Rosemary and Garlic Wet Fry Goat Meat

Last week flew by so fast, it literally left me in a tizzy! I struggled to find time to pen this rosemary and garlic wet fry goat meat recipe. But like all good things that require patience, here it is!

In the last week, I have travelled twice, and the second trip informed me that I had to travel again. This time for good. Attempting to wrap up your life in three days is a tall order, even for a gypsy. But I have relocated a lot of times in my short life so I believe that I am getting the hang of it. I know what to leave, what to give away, who to bid farewell and who I will probably never see again.

My blog was conceived in the town that I have left behind me. And its identity has since been associated with that town. Or so I imagine. But blogs are formless and fluid. Like air and water. So with time, Kaaris Kitchen will morph into whatever is now going to grow into.

Rosemary and Garlic Wet Fry Goat Meat

There are some people who like goat meat. My daughter is one of them. Something about an off taste. This is why whenever I am preparing goat meat, I always opt to go a tad heavy on flavour. The intention being, to mask that taste for her. For this recipe I used a generous (in my opinion) amount of both garlic and rosemary. Rosemary has a very strong aroma and flavour and worked perfectly for this recipe.

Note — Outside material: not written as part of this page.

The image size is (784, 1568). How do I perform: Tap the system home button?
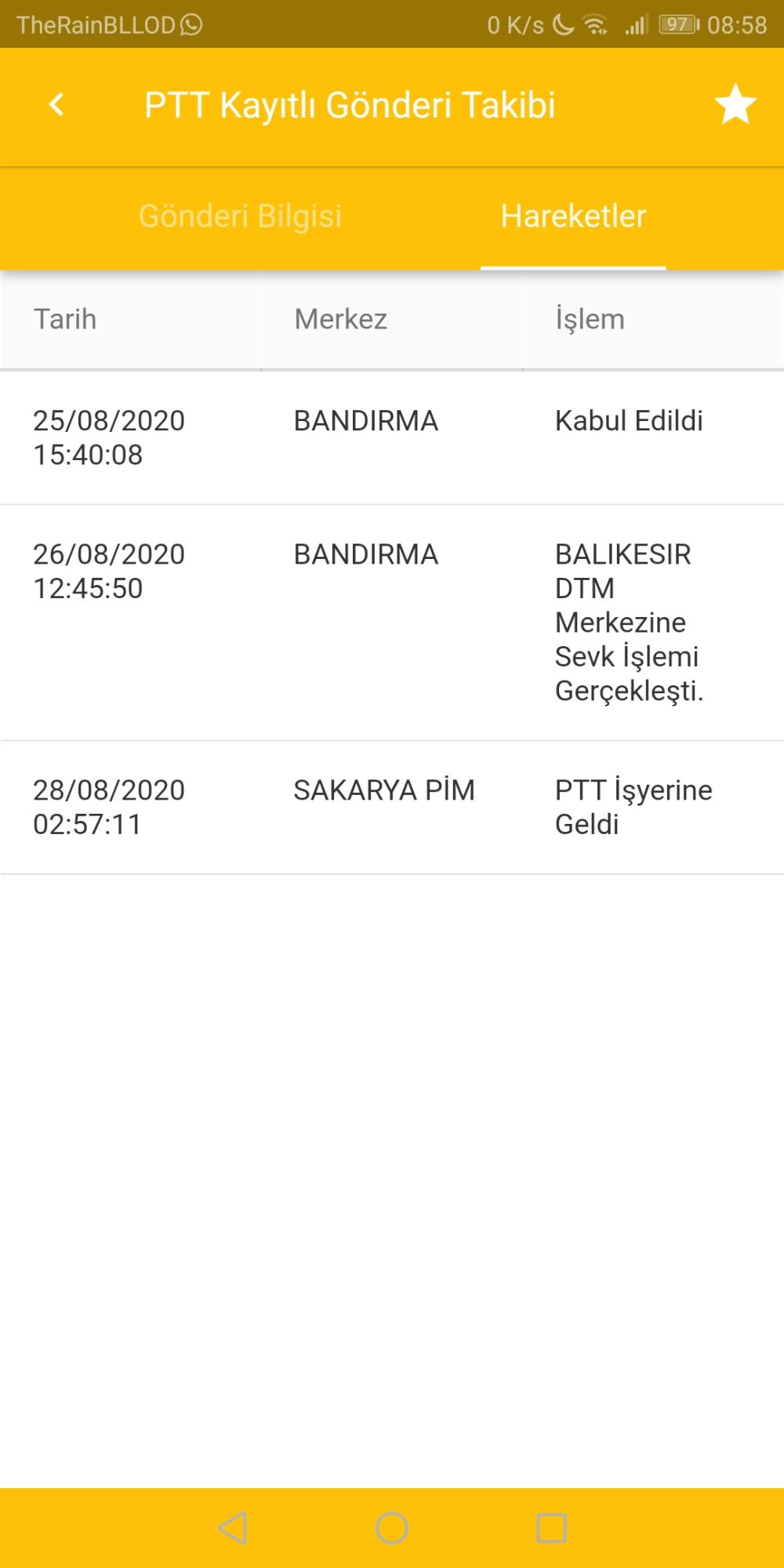click(x=392, y=1527)
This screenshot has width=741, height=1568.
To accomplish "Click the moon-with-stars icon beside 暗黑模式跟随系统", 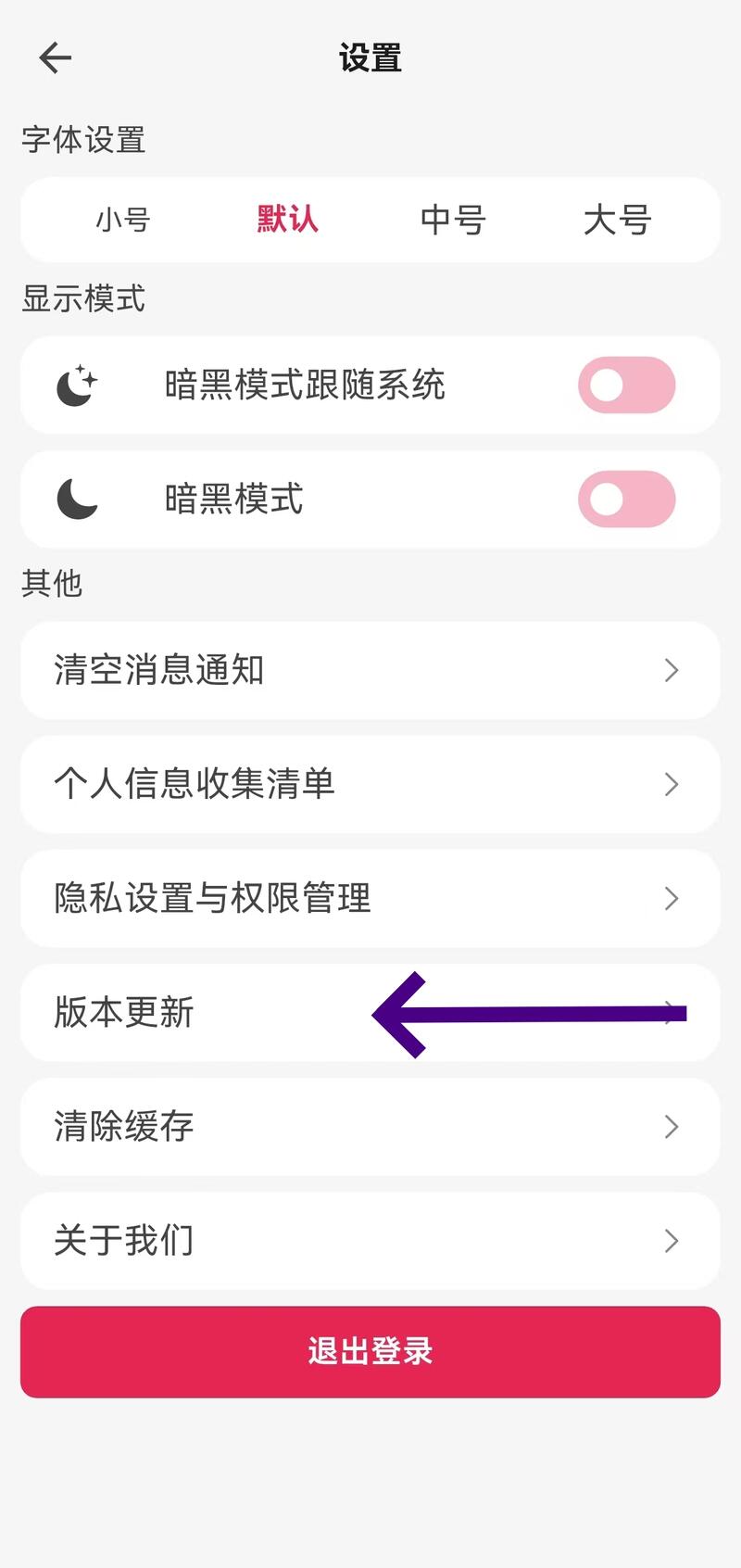I will click(78, 386).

Rosemary and garlic wet fry goat meat

See Also: Beef Mshikaki with Kachumbari Salsa

Here’s to more good food!


End Note

Did you enjoy this rosemary and garlic wet fry goat meat recipe? Do share it with your friends and let’s get social!

 

Print Recipe
Rosemary and Garlic Wet Fry Goat Meat
Instructions
  1. Heat some vegetable oil in a pot and add in your diced onions. Sautee and add the crushed ginger and garlic. Follow up with chopped coriander stalks.
  2. Next, add in the goat meat, diced. Sear for about two minutes. Add the chopped rosemary, black pepper, salt, paprika and after a minute or two, add the diced tomatoes.
  3. Cook down the tomatoes and then add the tomato paste and soy sauce.
  4. Allow to cook for about two minutes and add about half a cup of water. Reduce the heat and allow to simmer for 20 minutes.
  5. Add in the diced bell pepper and coriander and cook for 5 minutes. Leave some coriander for garnish.
  6. After 5 minutes the dish should be ready to serve. Enjoy it with your favourite side.